Beginning with the first line, copy out each line of the material until the line containing "On the go (443, 66)" has been copied as well.

*** Opening of Given data ***

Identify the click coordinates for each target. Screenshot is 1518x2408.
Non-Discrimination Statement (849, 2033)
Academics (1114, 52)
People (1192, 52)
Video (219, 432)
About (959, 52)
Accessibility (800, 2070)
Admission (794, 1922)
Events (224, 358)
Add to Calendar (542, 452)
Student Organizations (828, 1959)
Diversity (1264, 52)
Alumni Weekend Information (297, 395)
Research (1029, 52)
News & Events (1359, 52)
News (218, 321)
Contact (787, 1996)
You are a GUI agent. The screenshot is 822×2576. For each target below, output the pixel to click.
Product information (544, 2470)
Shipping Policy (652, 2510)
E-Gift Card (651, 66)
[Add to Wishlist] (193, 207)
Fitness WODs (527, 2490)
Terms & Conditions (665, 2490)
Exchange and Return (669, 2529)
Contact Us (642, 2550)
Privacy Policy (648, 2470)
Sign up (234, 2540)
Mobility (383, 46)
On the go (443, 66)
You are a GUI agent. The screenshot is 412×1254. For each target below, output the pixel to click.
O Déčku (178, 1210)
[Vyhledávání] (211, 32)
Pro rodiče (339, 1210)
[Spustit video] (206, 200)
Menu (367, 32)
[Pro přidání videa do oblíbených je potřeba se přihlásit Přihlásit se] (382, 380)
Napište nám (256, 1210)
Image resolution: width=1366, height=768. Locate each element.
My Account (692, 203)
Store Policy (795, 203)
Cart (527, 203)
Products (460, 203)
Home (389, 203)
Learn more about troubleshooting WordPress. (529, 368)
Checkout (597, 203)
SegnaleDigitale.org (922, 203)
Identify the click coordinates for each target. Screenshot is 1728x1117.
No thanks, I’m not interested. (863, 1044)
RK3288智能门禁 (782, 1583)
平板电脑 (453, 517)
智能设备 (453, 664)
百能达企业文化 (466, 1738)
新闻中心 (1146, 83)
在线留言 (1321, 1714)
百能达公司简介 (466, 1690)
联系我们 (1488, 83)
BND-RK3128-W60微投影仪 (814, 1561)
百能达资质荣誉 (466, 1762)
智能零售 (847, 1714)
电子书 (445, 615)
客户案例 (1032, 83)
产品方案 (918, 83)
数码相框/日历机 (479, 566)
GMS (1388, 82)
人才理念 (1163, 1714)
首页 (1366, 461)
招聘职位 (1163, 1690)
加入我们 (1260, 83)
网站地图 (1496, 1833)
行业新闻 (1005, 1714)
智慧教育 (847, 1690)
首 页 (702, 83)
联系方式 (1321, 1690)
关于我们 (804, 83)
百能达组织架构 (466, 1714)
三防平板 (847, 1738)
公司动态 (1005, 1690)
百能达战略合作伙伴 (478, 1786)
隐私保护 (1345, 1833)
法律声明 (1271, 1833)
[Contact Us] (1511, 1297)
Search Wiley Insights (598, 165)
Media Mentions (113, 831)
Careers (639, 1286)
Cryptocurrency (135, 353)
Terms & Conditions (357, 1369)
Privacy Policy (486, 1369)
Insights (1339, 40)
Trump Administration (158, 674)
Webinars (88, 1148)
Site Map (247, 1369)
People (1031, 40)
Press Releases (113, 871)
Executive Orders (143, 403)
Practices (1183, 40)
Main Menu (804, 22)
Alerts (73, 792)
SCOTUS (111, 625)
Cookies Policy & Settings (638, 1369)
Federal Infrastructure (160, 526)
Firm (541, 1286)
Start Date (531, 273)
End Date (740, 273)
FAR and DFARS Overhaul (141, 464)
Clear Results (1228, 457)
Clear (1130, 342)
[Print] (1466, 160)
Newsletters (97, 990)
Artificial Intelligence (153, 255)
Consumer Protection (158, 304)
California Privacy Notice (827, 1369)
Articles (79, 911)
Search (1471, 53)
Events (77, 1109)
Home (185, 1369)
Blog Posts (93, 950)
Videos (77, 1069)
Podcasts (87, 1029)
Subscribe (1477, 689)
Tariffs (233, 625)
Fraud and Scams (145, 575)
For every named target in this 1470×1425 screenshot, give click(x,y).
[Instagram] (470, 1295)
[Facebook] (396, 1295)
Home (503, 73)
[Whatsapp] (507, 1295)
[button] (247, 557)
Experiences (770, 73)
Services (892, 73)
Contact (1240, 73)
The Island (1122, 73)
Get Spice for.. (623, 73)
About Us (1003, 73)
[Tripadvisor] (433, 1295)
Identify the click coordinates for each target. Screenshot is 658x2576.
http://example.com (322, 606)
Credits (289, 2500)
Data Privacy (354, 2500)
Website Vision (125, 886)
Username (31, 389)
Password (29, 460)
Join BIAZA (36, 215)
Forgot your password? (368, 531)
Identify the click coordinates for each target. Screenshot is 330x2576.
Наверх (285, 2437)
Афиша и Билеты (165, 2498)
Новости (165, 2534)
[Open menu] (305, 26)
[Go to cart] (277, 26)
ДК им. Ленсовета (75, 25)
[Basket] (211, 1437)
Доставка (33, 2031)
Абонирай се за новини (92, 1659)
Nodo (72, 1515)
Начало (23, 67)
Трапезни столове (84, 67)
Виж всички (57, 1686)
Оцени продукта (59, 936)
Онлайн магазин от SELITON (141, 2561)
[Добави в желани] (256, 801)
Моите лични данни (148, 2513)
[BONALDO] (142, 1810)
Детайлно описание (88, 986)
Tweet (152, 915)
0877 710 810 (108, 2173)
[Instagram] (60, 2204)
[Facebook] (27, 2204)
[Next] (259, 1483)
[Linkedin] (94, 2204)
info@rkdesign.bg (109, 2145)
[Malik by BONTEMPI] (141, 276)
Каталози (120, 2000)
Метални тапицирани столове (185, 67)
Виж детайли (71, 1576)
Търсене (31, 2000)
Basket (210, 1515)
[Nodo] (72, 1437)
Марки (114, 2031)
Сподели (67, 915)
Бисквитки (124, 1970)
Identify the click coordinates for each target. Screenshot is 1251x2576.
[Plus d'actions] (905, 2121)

*** Close of Given data ***

## Your solution
Identify the click coordinates for each target. Screenshot is 1518x2408.
Non-Discrimination Statement (849, 2033)
Academics (1114, 52)
People (1192, 52)
Video (219, 432)
About (959, 52)
Accessibility (800, 2070)
Admission (794, 1922)
Events (224, 358)
Add to Calendar (542, 452)
Student Organizations (828, 1959)
Diversity (1264, 52)
Alumni Weekend Information (297, 395)
Research (1029, 52)
News & Events (1359, 52)
News (218, 321)
Contact (787, 1996)
You are a GUI agent. The screenshot is 822×2576. For each target below, output the pixel to click.
Product information (544, 2470)
Shipping Policy (652, 2510)
E-Gift Card (651, 66)
[Add to Wishlist] (193, 207)
Fitness WODs (527, 2490)
Terms & Conditions (665, 2490)
Exchange and Return (669, 2529)
Contact Us (642, 2550)
Privacy Policy (648, 2470)
Sign up (234, 2540)
Mobility (383, 46)
On the go (443, 66)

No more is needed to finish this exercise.